WHAT YOU NEED TO DO:
1: In the passage about Henry's training, write out the part starting at "Henry was subjected" and ending at "sociable young man.", swapping in "six months" for "nine months".
2: Answer these questions from the passage about Henry's training and family:
(a) At what age did Henry start keeping his diary?
(b) In what month and year did he first brew without William's supervision?
(c) How many children did Henry and Mary Elizabeth West have?

Like his aunt and fellow diarist Henry was deeply attached to his Whissonsett family. His old home no longer stands, being replaced by today’s hall on the same site in the mid-nineteenth century.

A thorough training

Henry’s uncle and cousin William at Letheringsett trained him in malting and brewing, as described on the Diary pages. His diary, kept from the age of sixteen, is of great significance, for he worked alongside the men whose tasks he was recording.

From his coverage of social matters we can see that on most occasions he was excluded from the Letheringsett family’s socialising until, aged eighteen, he struck out on his own and forged new friendships.

Henry was subjected to grindingly hard work during his training, including nine months on the malting floor performing backbreaking tasks. He nevertheless comes across as a conscientious, willing, cheerful and sociable young man.

In January 1797, exactly halfway through his apprenticeship, he brewed without William’s supervision for the first time. Henry could now take over as head brewer. He thus released William, who was about to take over the whole vertically integrated family business from his father that autumn.

Henry’s marriage and children

Henry left the Hardys in 1800 and married Mary Elizabeth West in 1805 in her parish of St Dunstan’s, Stepney; he brought his bride to meet the Letheringsett family on their wedding tour.

He was already a brewer at St Albans in Hertfordshire, later moving to Shoreditch just outside the City of London. The couple had six children between 1806 and 1815. The first five were baptised in St Albans: Mary Ann, Henry Skrimshire, Jane, Susanna (Susan) and Julia; Rose was baptised in Shoreditch.

DATA PROVIDED:
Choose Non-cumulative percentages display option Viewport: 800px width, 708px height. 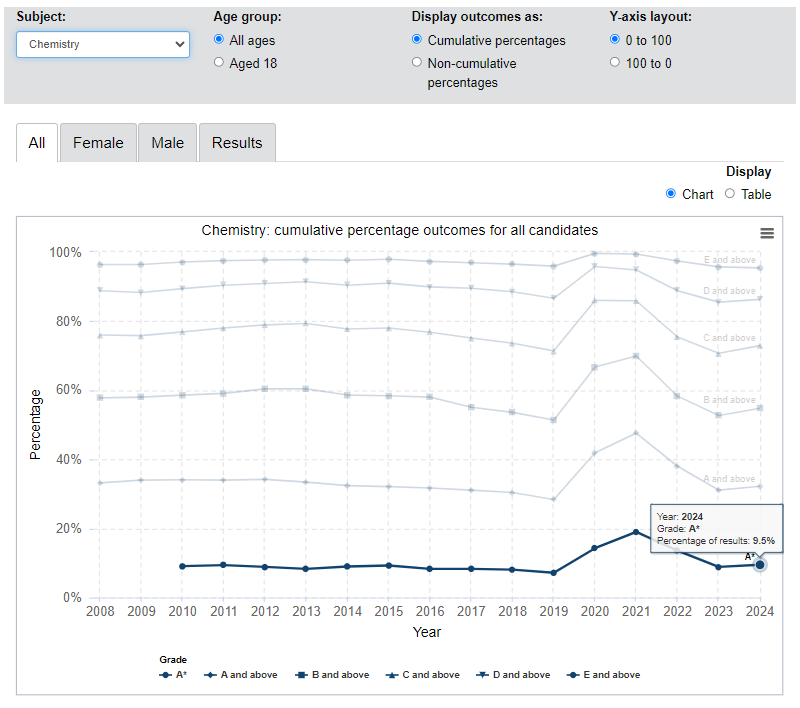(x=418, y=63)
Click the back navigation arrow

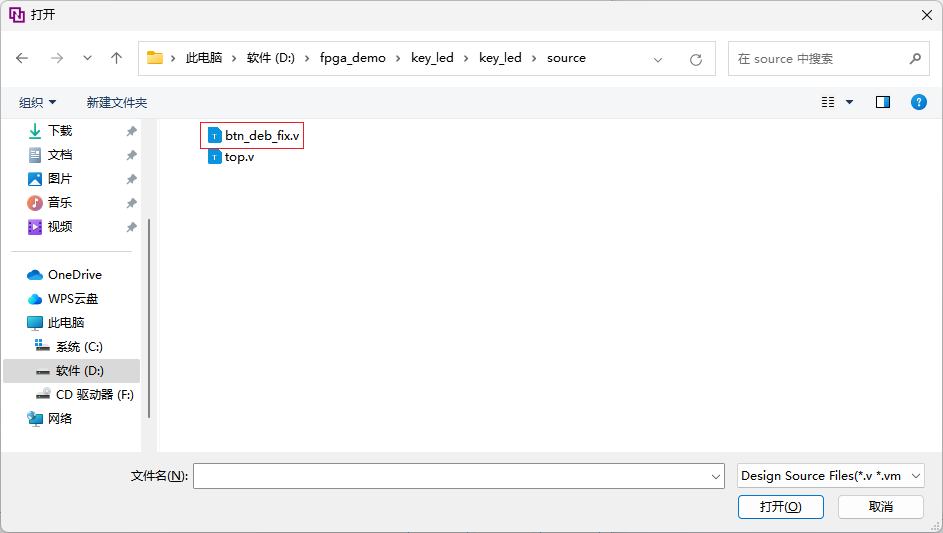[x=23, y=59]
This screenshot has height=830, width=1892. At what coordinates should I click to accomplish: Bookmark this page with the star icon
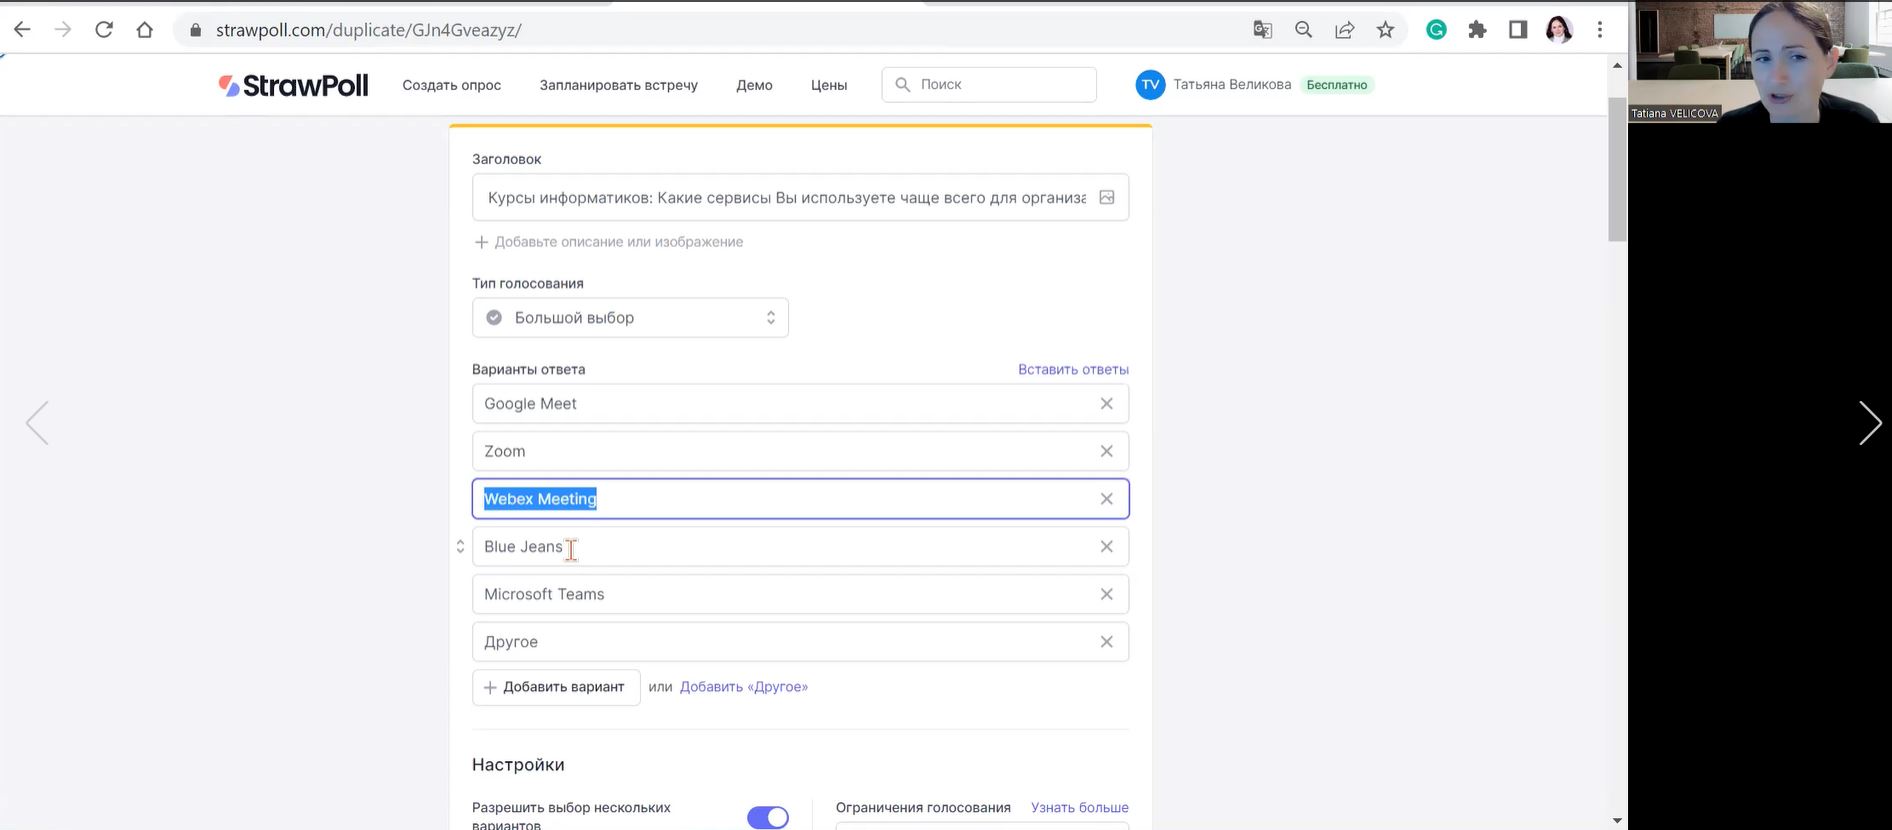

ANSWERS GIVEN:
1:
Henry was subjected to grindingly hard work during his training, including six months on the malting floor performing backbreaking tasks. He nevertheless comes across as a conscientious, willing, cheerful and sociable young man.

2:
(a) Sixteen
(b) January 1797
(c) Six